The quality of a camera isn't measured in megapixels. It depends on the quality of the optics and the sensor. A 10MP camera in a cell phone is only going to give you huge, noisy images.

Re:Pet peeve (0)

Anonymous Coward | more than 4 years ago | (#30567692)

A 10MP camera in a cell phone is only going to give you huge, noisy images.

My pet peeve, people who think it's all in the lens. The best lens in the world isn't going to make a poor sensor look good.

What has happened in Mobile... (1)

EmagGeek (574360) | more than 4 years ago | (#30567026)

If you really want to know, there are several newspapers in Mobile that probably offer online archives going back that far that would tell you everything you wanted to know about the events of the past decade.

The Mobile Press Register is probably a good place to start..

What's happened? (1)

CxDoo (918501) | more than 4 years ago | (#30567118)

10 years and the summary reads Blackberry, Motorola, Apple?
Well, keep wondering...

Wow, that's a big decade in Mobile... (1)

dontmakemethink (1186169) | more than 4 years ago | (#30567734)

That's an amazing amount of developments for a small city in Alabama.

But I thought Blackberries were Canadian...

Re:Wow, that's a big decade in Mobile... (0, Troll)

Pederson (1431413) | more than 4 years ago | (#30567876)

How do you 'think' BlackBerries are Canadian? Are you not connected to the internet posting this? Do you not have access to Google? Wikipedia?

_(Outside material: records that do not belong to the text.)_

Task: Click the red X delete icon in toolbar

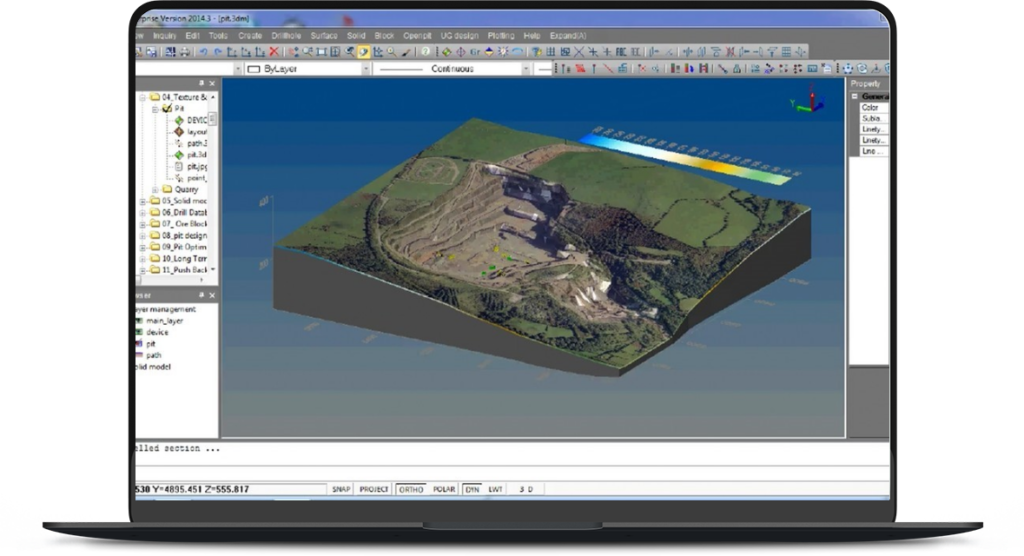Action: coord(274,52)
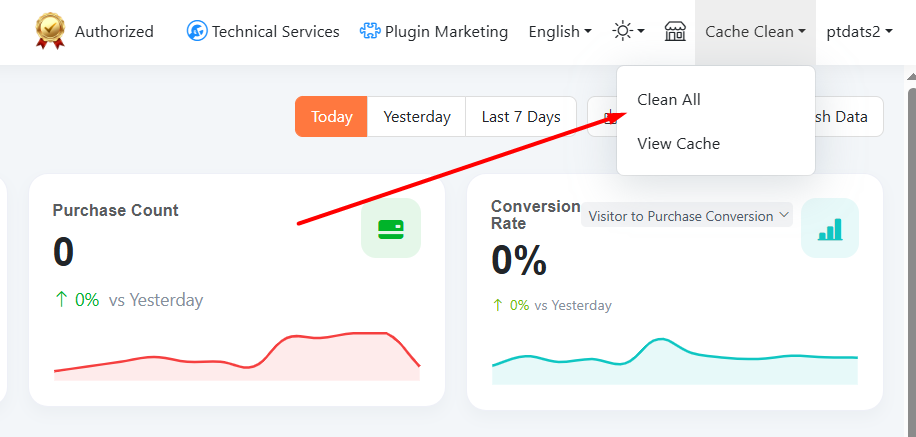Click the storefront icon in the navbar
This screenshot has height=437, width=916.
(x=675, y=31)
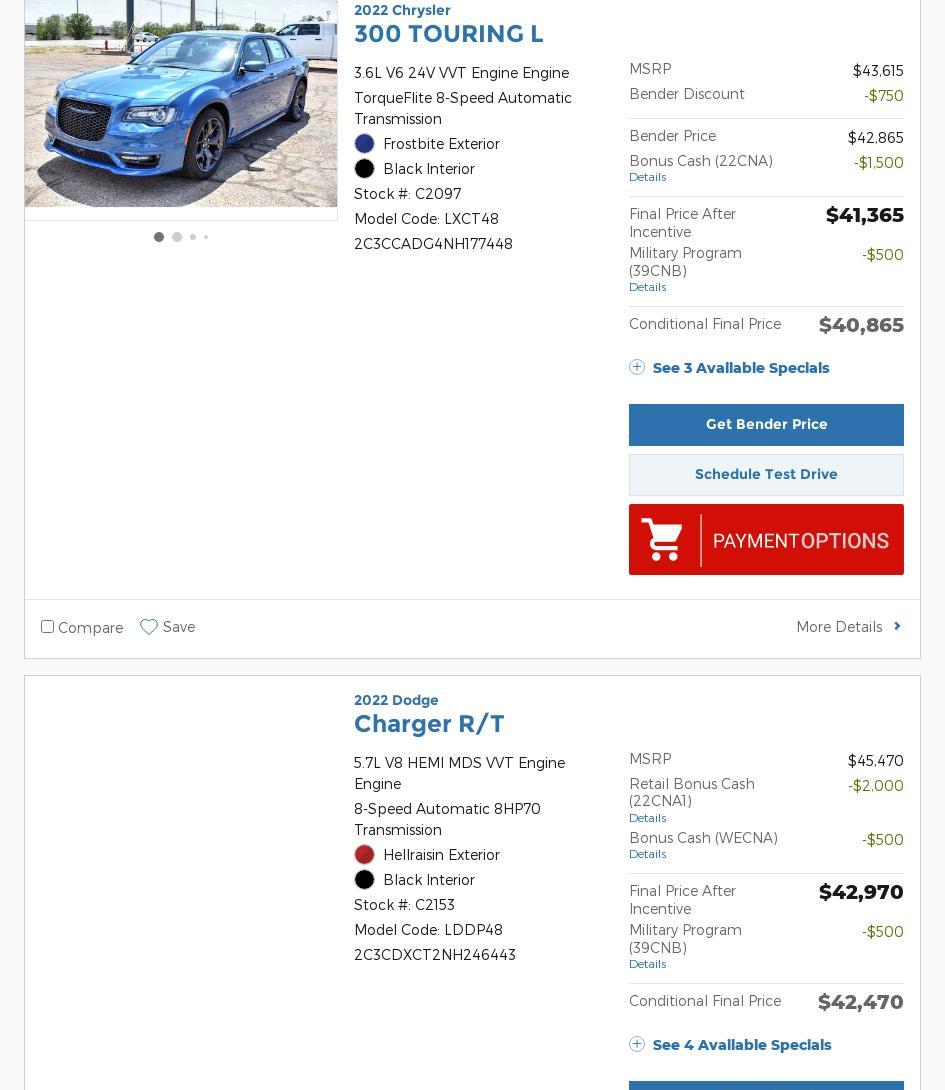This screenshot has width=945, height=1090.
Task: Click the Hellraisin Exterior color swatch
Action: point(364,855)
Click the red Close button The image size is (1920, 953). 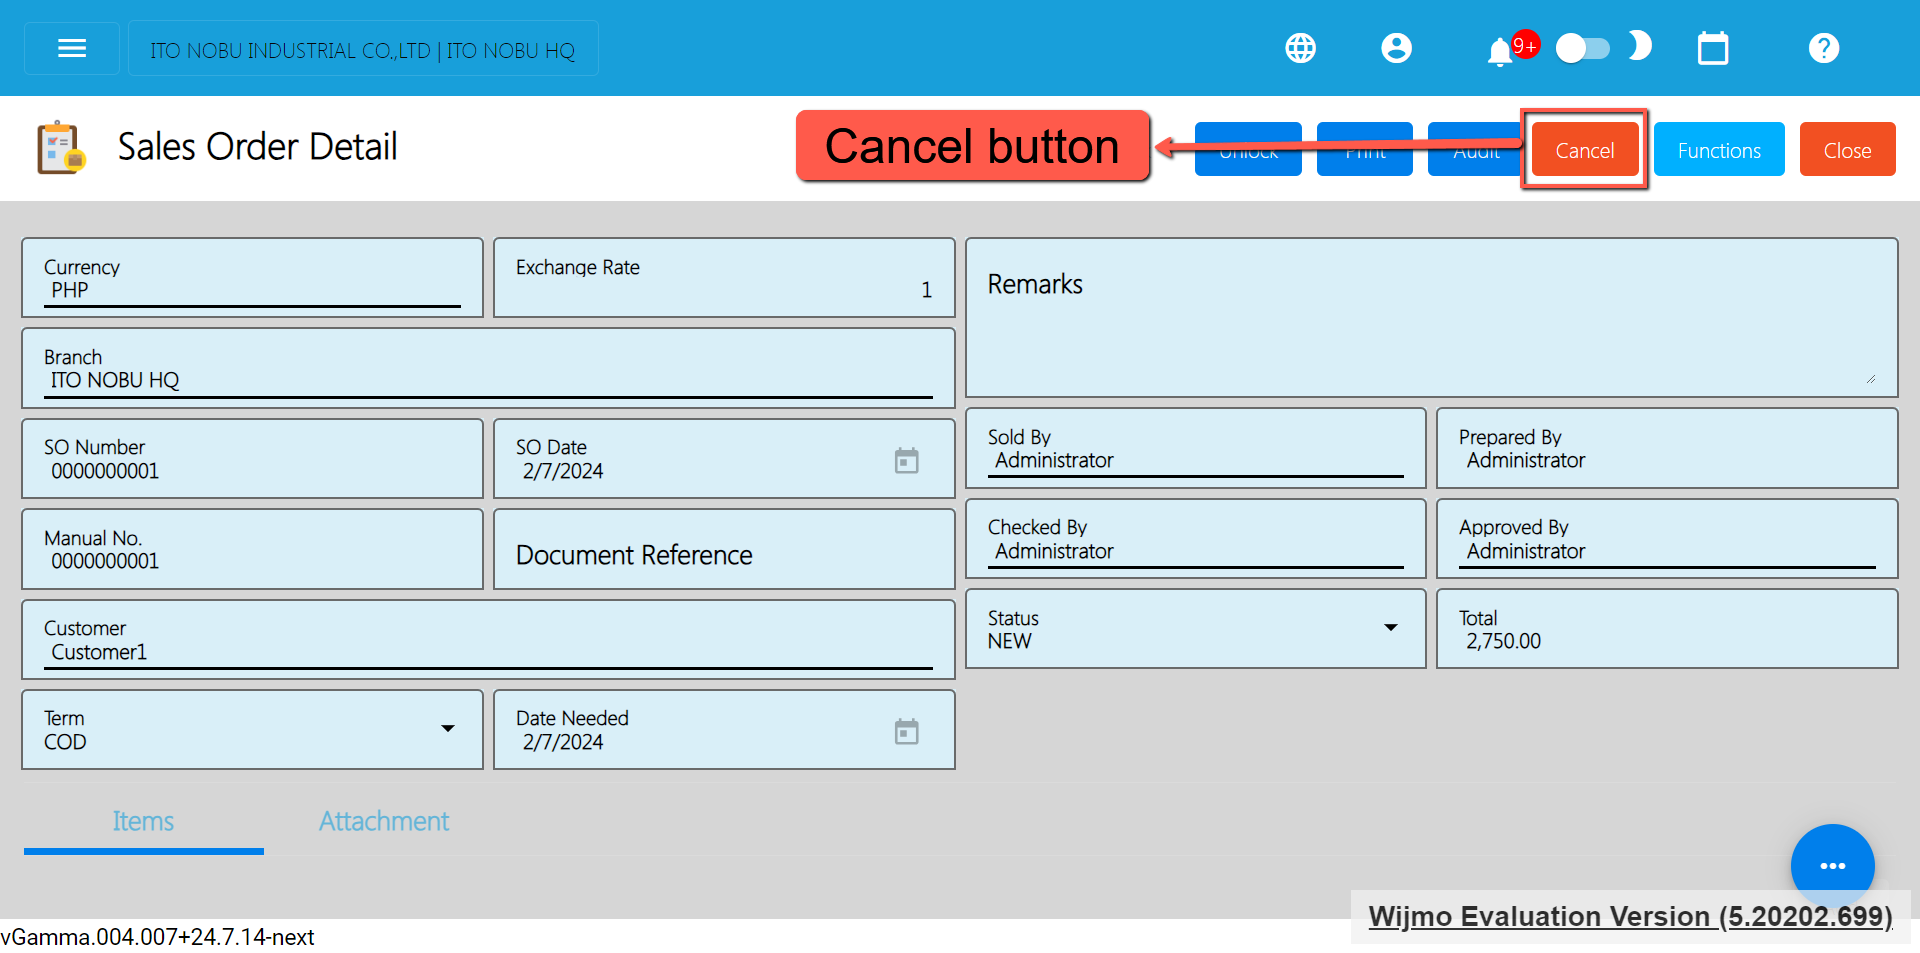pos(1846,150)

Bing..?

They missed an important on: Nokia 1100 (0)

Anonymous Coward | more than 4 years ago | (#30567746)

Nokia 1100 is not only a remarkable mobile phone, but also a best-seller:

http://en.wikipedia.org/wiki/Nokia_1100

Shipbuilding comeback (1)

fotoguzzi (230256) | more than 4 years ago | (#30567850)

That has been the big thing [wikipedia.org] in Mobile if you go by Wikipedia.

An mp3 player in my cellphone? (1)

NoDude! (944514) | more than 4 years ago | (#30568850)

What, no mention of the Motorola F3 [newegg.ca] ? It made the biggest positive change for a mobile devices in the past 10 years. Namely, it dropped features - all of them, except for making calls. Give me a phone with a decent battery life and slim-enough to fit in a shirt pocket, I can bring my own damn camera. I can even bring a netbook if I feel withdraw symptoms from lack of youtube videos, I'm a man after all, I was made to haul stuff around. Get off my lawn!